The museum has a 17-room, 5-level dollhouse, which includes a garage/man cave and a small horror shop (part of the attic) known as the “Corell Dollhouse”. Blanche Baldridge designed and commissioned the dollhouse for her niece, Judy Corell. Robert Stech of Williamson, Iowa spent two years building the dollhouse, cutting and painting each of the wooden “bricks” for the exterior. Even the exterior windows are made of glass. Each of the rooms has been furnished and decorated by Blanche and Judy. They included a mouse going into a mouse trap in the lower level garage, several cats with toys, several miniature dolls, one of which is an Elvis Presley lookalike. The activities in the attic by the kids make me think of a “little shop of horrors” (shudder).

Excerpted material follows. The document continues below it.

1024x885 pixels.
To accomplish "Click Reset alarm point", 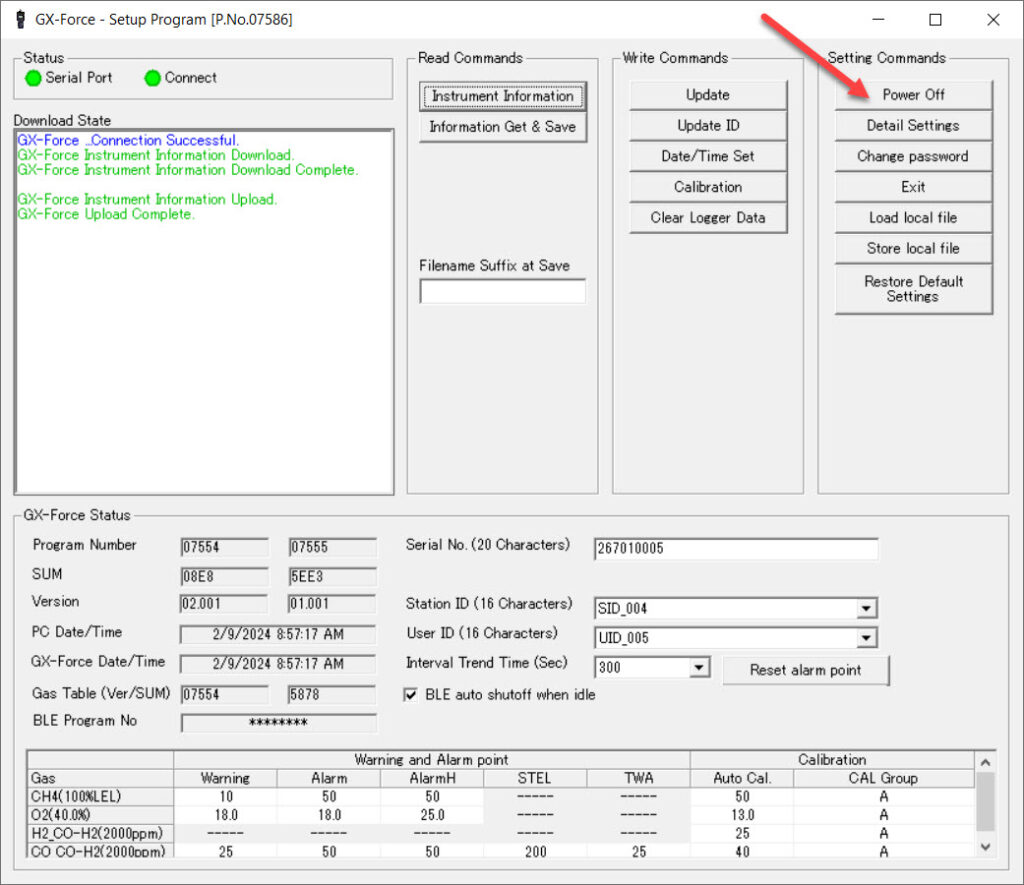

We have a notebook they used that includes a catalog to browse and order dollhouse accessories. I’m sure Blanche, Judy and everyone who was with them had a great time picking out items, arranging and rearranging furniture. They are said to have shared many memories and stories associated with the house, including the location of the photo of Blanche’s mother, Grandma Hamlett, and the inspiration for the Rock House Kitchen, based on Blanche’s childhood home. . There are many unique rooms and decors in the big dollhouse that can spark the stories of the imagination!

We also have several other dollhouses which are all unique and interesting. Blanche has a second, smaller dollhouse with one created by Father Robert Spahn, who served at St. Mary’s from 1970 to 1980. Several other dollhouses were created by Marilyn Fayram and her Strawberry Point family. Marilyn suffered from multiple sclerosis and working with dollhouses was something she loved. Judith Martin of West Union made a large light blue dollhouse that depicts a 4th of July picnic and could easily have been placed on the shore of a river or large lake. It includes a cupola on the roof with a telescope and a map on the wall.

Share your family stories whenever you can. They are important and part of you, who you are, your growth to date, and your legacy. The past to the future will lose much understanding by you, your family and family friends, when hardships, work, games and celebrations are forgotten.